From Heikki Linnakangas
Subject Re: Resjunk sort columns, Heikki's index-only quals patch, and bug #5000
Date
Msg-id 4A90448F.4060601@enterprisedb.com
Whole thread Raw
In response to Resjunk sort columns, Heikki's index-only quals patch, and bug #5000  (Tom Lane <tgl@sss.pgh.pa.us>)
Responses Re: Resjunk sort columns, Heikki's index-only quals patch, and bug #5000  (Heikki Linnakangas <heikki.linnakangas@enterprisedb.com>)
List pgsql-hackers
Tom Lane wrote:
> It strikes me that in the cases where it wouldn't be necessary to
> compute junk sort-key columns, it would be because we were scanning an
> index that includes those values.  So if the plan were set up to pull
> those values from the index and return them, then we'd not have to add
> this extra complexity to grouping_planner --- the argument that it's not
> worth it to get rid of the junk columns comes back into play.  Moreover,
> such an ability would also mean that if the user *does* ask for the
> sort column value as output (ie it's not resjunk), we can still satisfy
> the query from the index without recomputing the expensive function.
> 
> So this is where we come to the connection to Heikki's index-only-quals
> patch.  As submitted, that code is only able to use an index column in
> a scan qual, it's not able to return it as part of the scan result.
> This example makes it clear that that definition is missing a large
> part of the potential benefit of an index value extraction capability.
> 
> To be able to do anything along that line would require some more work
> in the executor and a *lot* more work in the planner, and I'm honestly
> not sure what the planner part of it would look like.

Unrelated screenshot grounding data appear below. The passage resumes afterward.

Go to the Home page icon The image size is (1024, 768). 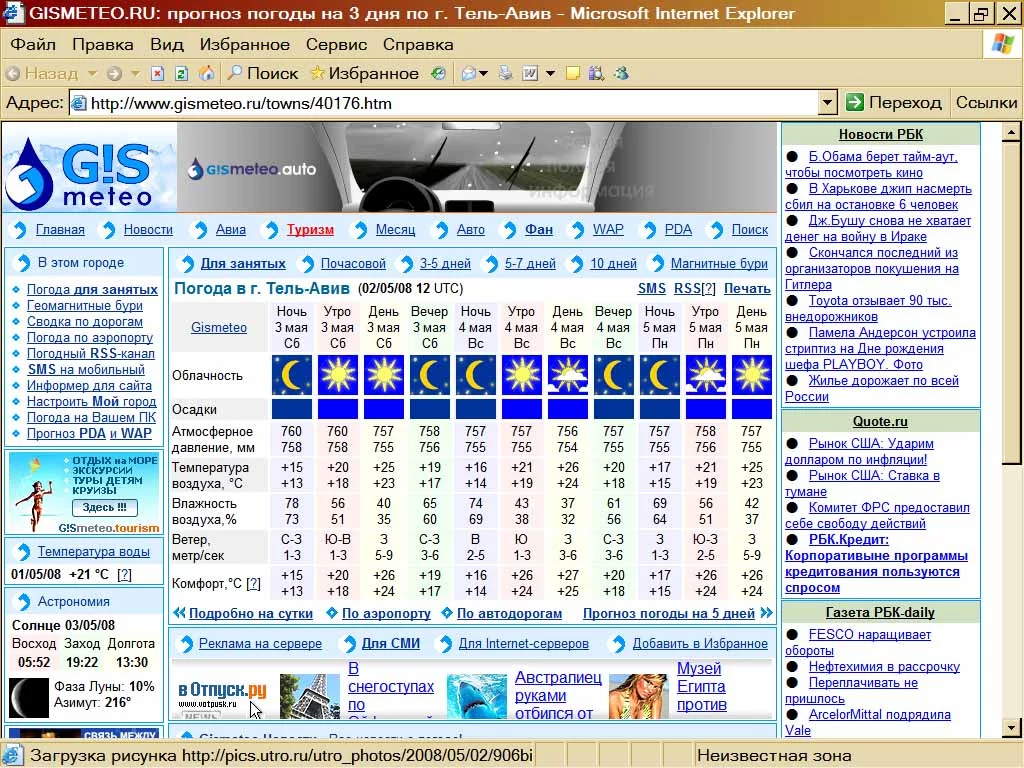click(x=206, y=73)
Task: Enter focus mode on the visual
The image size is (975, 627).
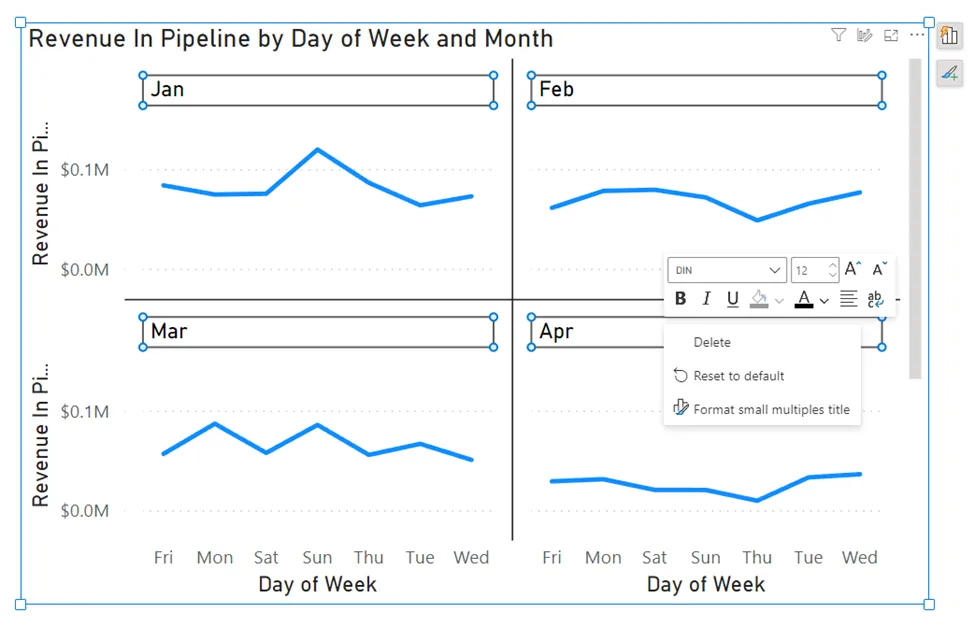Action: [x=890, y=35]
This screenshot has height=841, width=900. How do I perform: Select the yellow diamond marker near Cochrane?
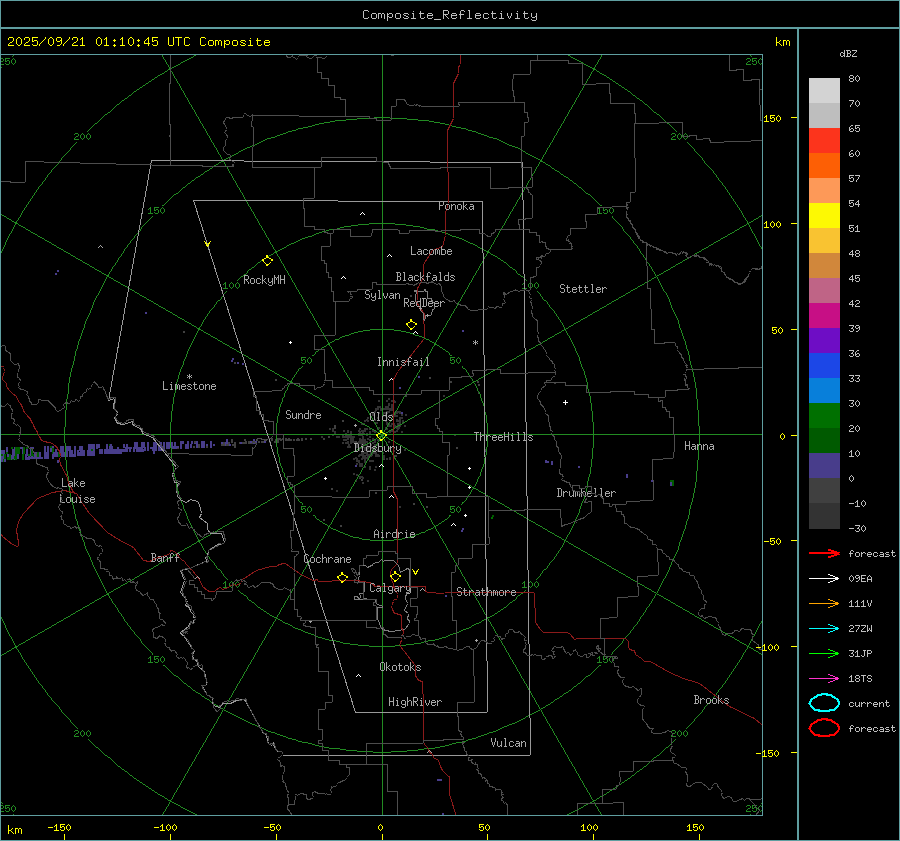click(342, 578)
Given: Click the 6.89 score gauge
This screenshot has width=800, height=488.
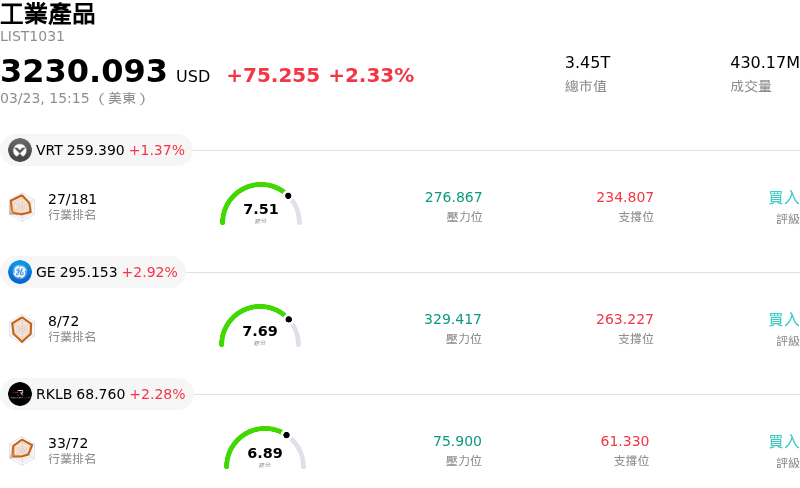Looking at the screenshot, I should click(x=265, y=449).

I think we should separate the Heap Fetch operation from the IndexScan.
So in your example, you'd get a plan like:

postgres=# explain verbose select unique1 from tenk1 order by foo(unique1);
                    QUERY
 
PLAN

--------------------------------------------------------------------------------
-----------------------------------------------------------------
Heap Fetch on public.tenk1  Output: unique1  ->  Index Scan using fooi on public.tenk1  (cost=0.00..7298.60
rows=290 width=244)        Output: foo(unique1), ctid

IndexScanPath would be correspondingly split into HeapFetchPath and
IndexPath. There would need to be magic to figure out how to decompose
each top target list entry to components fetched from the heap and the
index. In a more complex scenario, we might have
"foo(unique1)*foo(unique2)" in the SELECT list. That could be evaluated
by fetching "foo(unique1)" from the index, "unique2" from the heap, and
projecting those with "A*foo(B)" at the Heap Fetch node.

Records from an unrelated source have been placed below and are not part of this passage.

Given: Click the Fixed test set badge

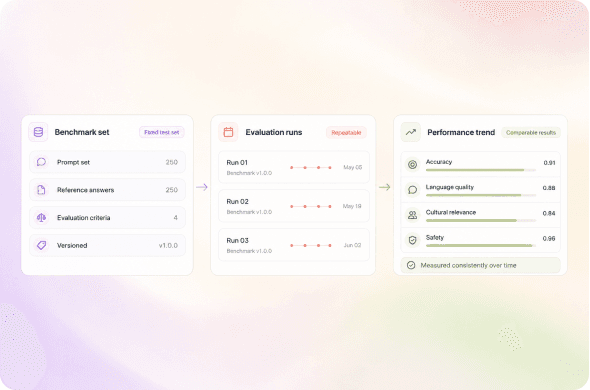Looking at the screenshot, I should (162, 132).
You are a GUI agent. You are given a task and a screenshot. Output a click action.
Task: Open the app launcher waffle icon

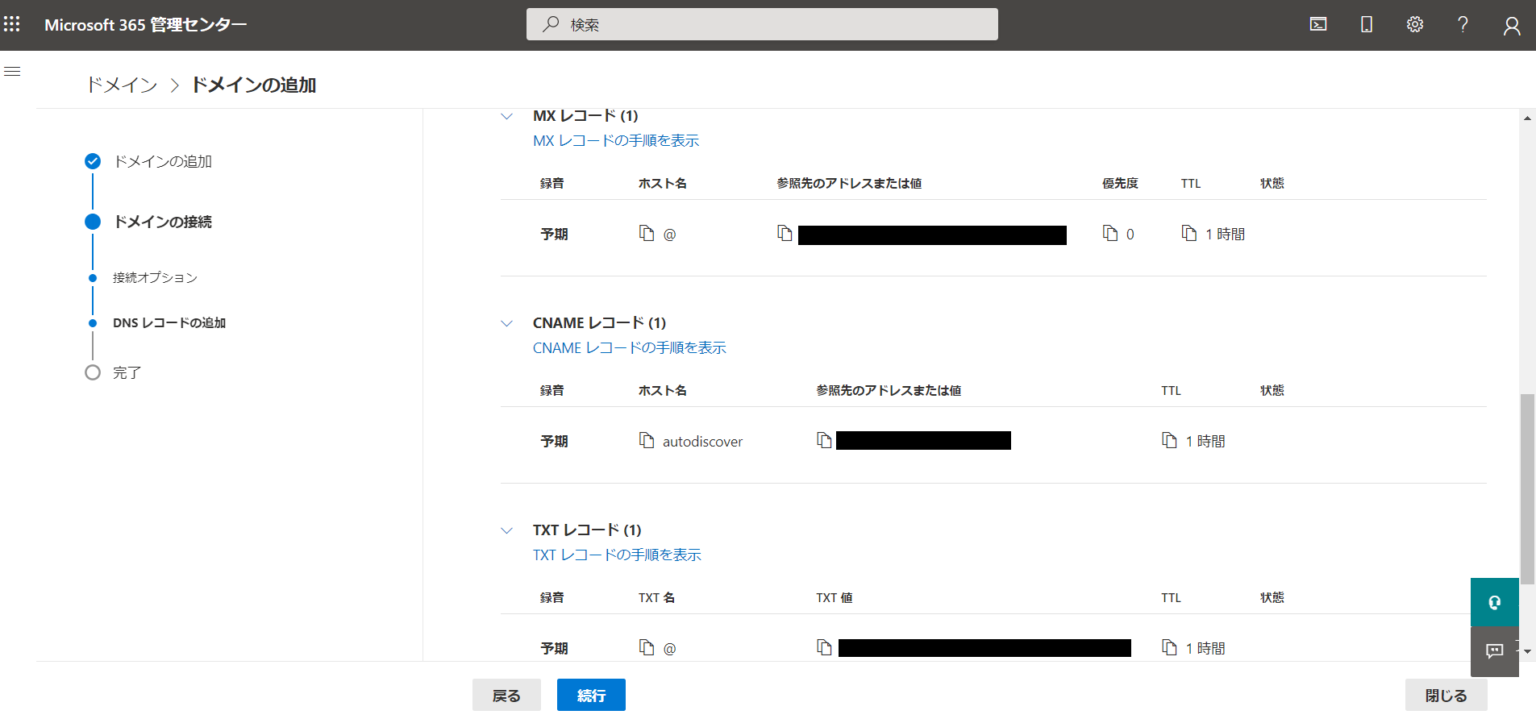coord(12,24)
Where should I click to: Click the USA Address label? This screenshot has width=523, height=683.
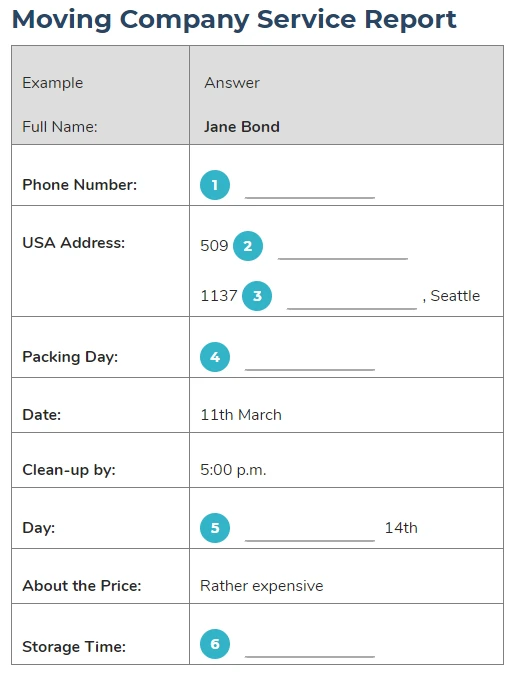click(74, 243)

The cost estimates of IndexPath would no longer include the cost of
fetching from heap - that would be taken into account in HeapFetchPath.
The IndexScan executor node would be a lot simpler as well, as it would
only need to deal with the index, not the heap.

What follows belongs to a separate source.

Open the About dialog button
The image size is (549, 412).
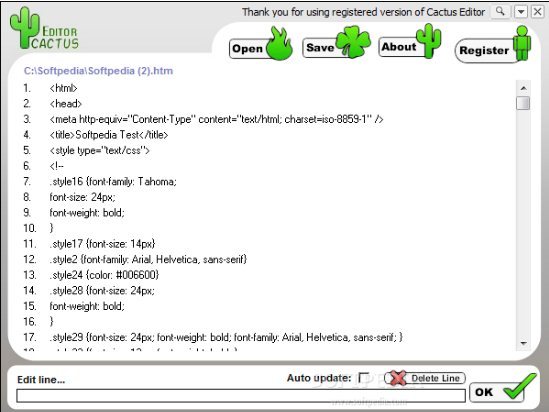click(398, 47)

The really cool thing about this is that we could then "bubble up" the
HeapFetch nodes when we construct joins. For example, when we construct
a nested loop join path on a SeqScan on tenk2 and HeapFetch+IndexPath on
tenk1, we could move the HeapFetch above the join node:

postgres=# explain select tenk1.unique1, tenk2.unique2 from tenk1, tenk2
where tenk1.unique1 = tenk2.unique1

Heap Fetch on public.tenk1  Output: tenk1.unique1, tenk2.unique1  ->  Nested Loop (tenk1.unique1 = tenk2.unique1)
Output: tenk1.unique1, tenk2.unique1, tenk1.ctid        ->  Index Scan using foo_unique1 on public.tenk1
Output:tenk1.unique1, tenk1.ctid        ->  Seq Scan on tenk2              Output: tenk2.unique1
 

In this example, HeapFetch actually only needs to check the visibility -
it's easy to see how we could turn this into a true index-only scan if
we had a crash-safe visibility map.

>  The main point
> at the moment is that to do something like this, we'd want the indexscan
> to certainly extract the function value from the index.  Heikki's patch
> views that as an optional behavior with no real penalty for failure.
> I don't think that's good enough.

Yes, so it seems. One complication is the 'rechecks' that an Index scan
sometimes has to do. The heap tuple is required for that. If we split
the index scan to HeapFetch and IndexScan as I'm envisioning, the
rechecks could be done in the HeapFetch node, but then we need to
propagate the recheck flag from IndexScan to HeapFetch.